In the Institute in Basel, many of the activities of the early
days are still important. The medical and diagnostic out-patient
services and the Travel Clinic are thriving – though now advice
is more often given to tourists than to potential emigrants. The
General Tropical Course is still popular, and the training in tropical medicine continues – though it is now carried out in Africa.

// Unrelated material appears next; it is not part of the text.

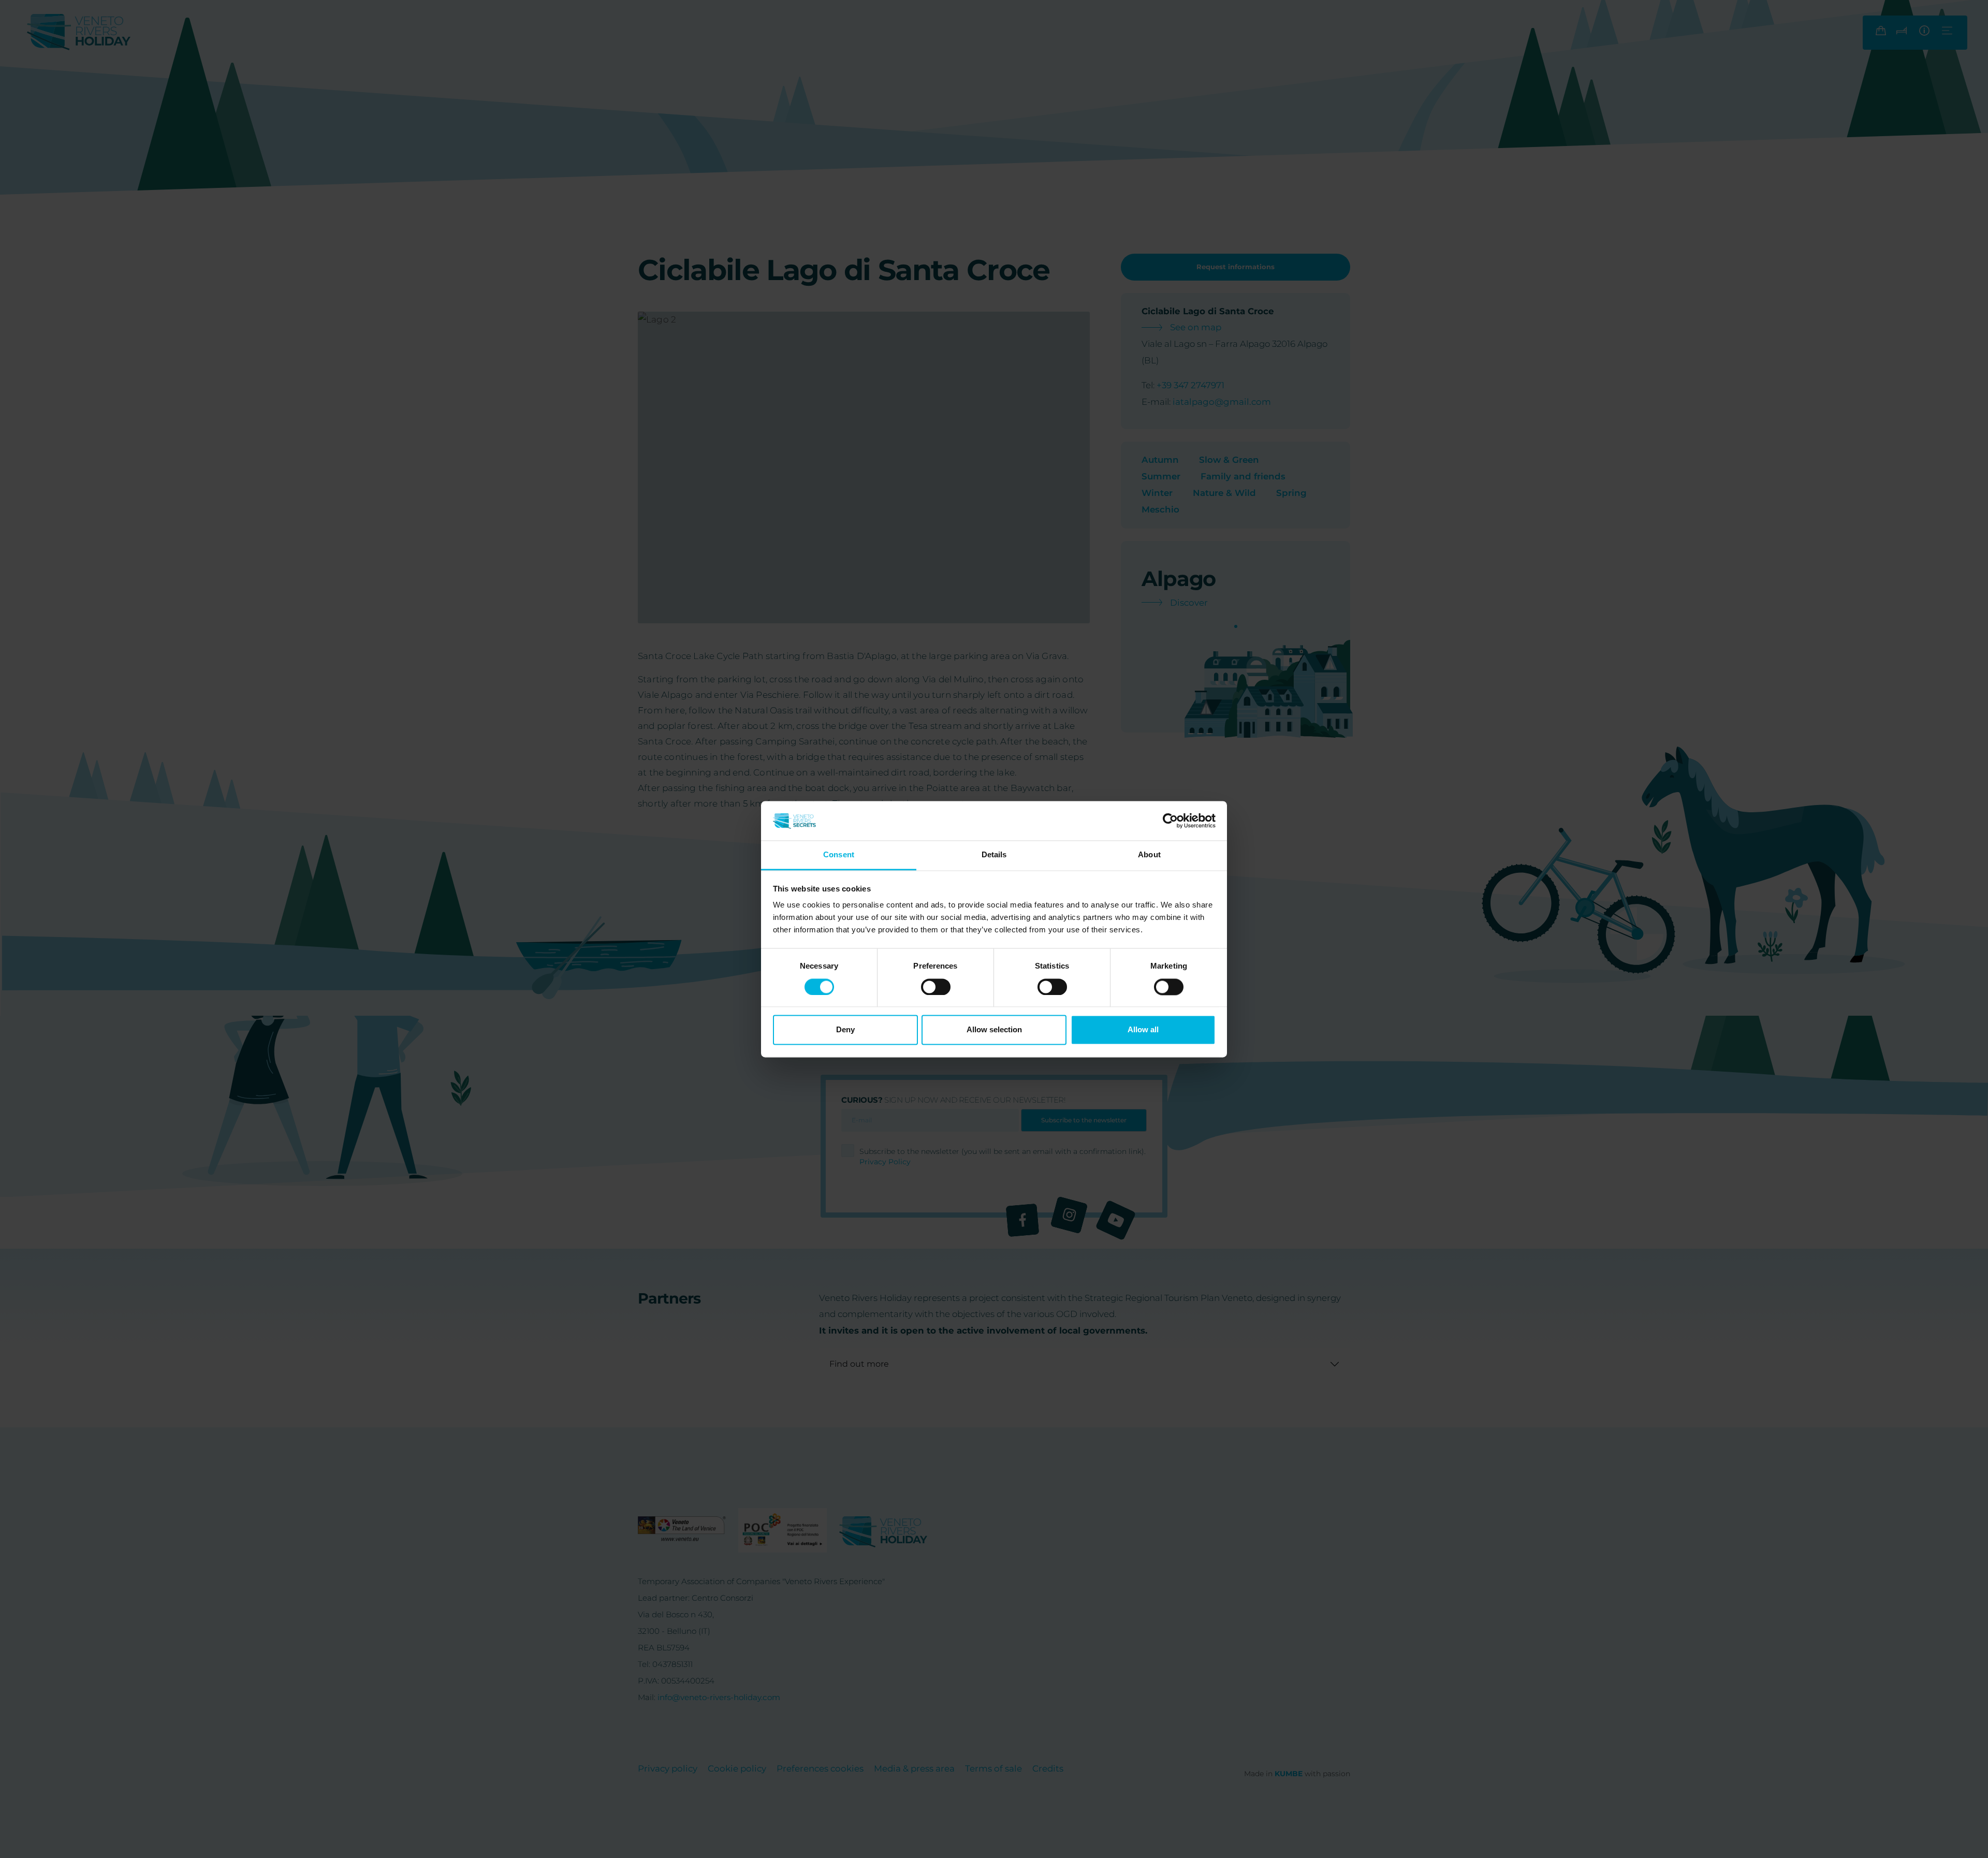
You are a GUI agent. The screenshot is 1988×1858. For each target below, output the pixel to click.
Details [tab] (994, 855)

The founder would certainly have welcomed the fact that many
of the students in the STI come from Africa and Asia, and that
the Institute is part of the TropEd network of Tropical Institutes all
over Europe.
The research that is being done in the STI today includes
sophisticated molecular biological techniques and computerbased statistical methodology, but much of it is still concerned
with the same complex host-parasite relationships. Rudolf
Geigy’s successors, Thierry Freyvogel, Antoine Degrémont and
Marcel Tanner, have widened the scope of the Institute’s
research, for example with fundamental studies of health systems which are linked with support for development.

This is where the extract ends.